** BEGIN Provided records **
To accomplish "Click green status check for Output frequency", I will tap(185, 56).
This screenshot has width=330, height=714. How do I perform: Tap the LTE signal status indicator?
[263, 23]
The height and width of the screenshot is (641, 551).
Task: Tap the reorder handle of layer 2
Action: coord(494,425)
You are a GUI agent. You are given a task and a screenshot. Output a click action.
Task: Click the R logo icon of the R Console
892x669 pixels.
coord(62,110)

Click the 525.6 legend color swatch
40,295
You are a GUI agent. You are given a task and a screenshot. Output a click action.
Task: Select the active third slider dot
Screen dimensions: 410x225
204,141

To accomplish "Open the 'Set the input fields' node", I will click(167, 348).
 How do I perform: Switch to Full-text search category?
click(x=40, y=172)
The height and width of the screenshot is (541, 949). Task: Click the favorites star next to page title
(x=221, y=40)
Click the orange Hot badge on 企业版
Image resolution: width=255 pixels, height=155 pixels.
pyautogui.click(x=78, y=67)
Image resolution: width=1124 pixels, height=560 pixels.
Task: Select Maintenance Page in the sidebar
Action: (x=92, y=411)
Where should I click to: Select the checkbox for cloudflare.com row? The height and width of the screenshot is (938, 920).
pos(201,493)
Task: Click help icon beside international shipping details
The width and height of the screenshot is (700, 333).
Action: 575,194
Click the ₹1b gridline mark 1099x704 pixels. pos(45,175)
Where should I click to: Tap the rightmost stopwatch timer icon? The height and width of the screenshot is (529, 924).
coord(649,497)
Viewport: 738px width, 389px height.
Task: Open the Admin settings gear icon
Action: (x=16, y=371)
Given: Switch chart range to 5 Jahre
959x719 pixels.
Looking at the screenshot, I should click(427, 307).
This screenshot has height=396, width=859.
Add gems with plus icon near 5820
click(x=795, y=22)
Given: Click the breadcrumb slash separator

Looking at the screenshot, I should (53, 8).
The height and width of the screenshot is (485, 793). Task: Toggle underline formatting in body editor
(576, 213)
** END Provided records **
● Objective
Can you update the rows above by replacing every "GUI agent" with "screen agent" and leaving all other text unchanged?

● Expected answer
To accomplish "Click green status check for Output frequency", I will tap(185, 56).
This screenshot has width=330, height=714. How do I perform: Tap the LTE signal status indicator?
[263, 23]
The height and width of the screenshot is (641, 551).
Task: Tap the reorder handle of layer 2
Action: coord(494,425)
You are a screen agent. You are given a task and a screenshot. Output a click action.
Task: Click the R logo icon of the R Console
892x669 pixels.
coord(62,110)

Click the 525.6 legend color swatch
40,295
You are a screen agent. You are given a task and a screenshot. Output a click action.
Task: Select the active third slider dot
Screen dimensions: 410x225
204,141

To accomplish "Open the 'Set the input fields' node", I will click(167, 348).
 How do I perform: Switch to Full-text search category?
click(x=40, y=172)
The height and width of the screenshot is (541, 949). Task: Click the favorites star next to page title
(x=221, y=40)
Click the orange Hot badge on 企业版
Image resolution: width=255 pixels, height=155 pixels.
pyautogui.click(x=78, y=67)
Image resolution: width=1124 pixels, height=560 pixels.
Task: Select Maintenance Page in the sidebar
Action: (x=92, y=411)
Where should I click to: Select the checkbox for cloudflare.com row? The height and width of the screenshot is (938, 920).
pos(201,493)
Task: Click help icon beside international shipping details
The width and height of the screenshot is (700, 333).
Action: 575,194
Click the ₹1b gridline mark 1099x704 pixels. pos(45,175)
Where should I click to: Tap the rightmost stopwatch timer icon? The height and width of the screenshot is (529, 924).
coord(649,497)
Viewport: 738px width, 389px height.
Task: Open the Admin settings gear icon
Action: (x=16, y=371)
Given: Switch chart range to 5 Jahre
959x719 pixels.
Looking at the screenshot, I should click(427, 307).
This screenshot has height=396, width=859.
Add gems with plus icon near 5820
click(x=795, y=22)
Given: Click the breadcrumb slash separator

Looking at the screenshot, I should (53, 8).
The height and width of the screenshot is (485, 793). Task: Toggle underline formatting in body editor
(576, 213)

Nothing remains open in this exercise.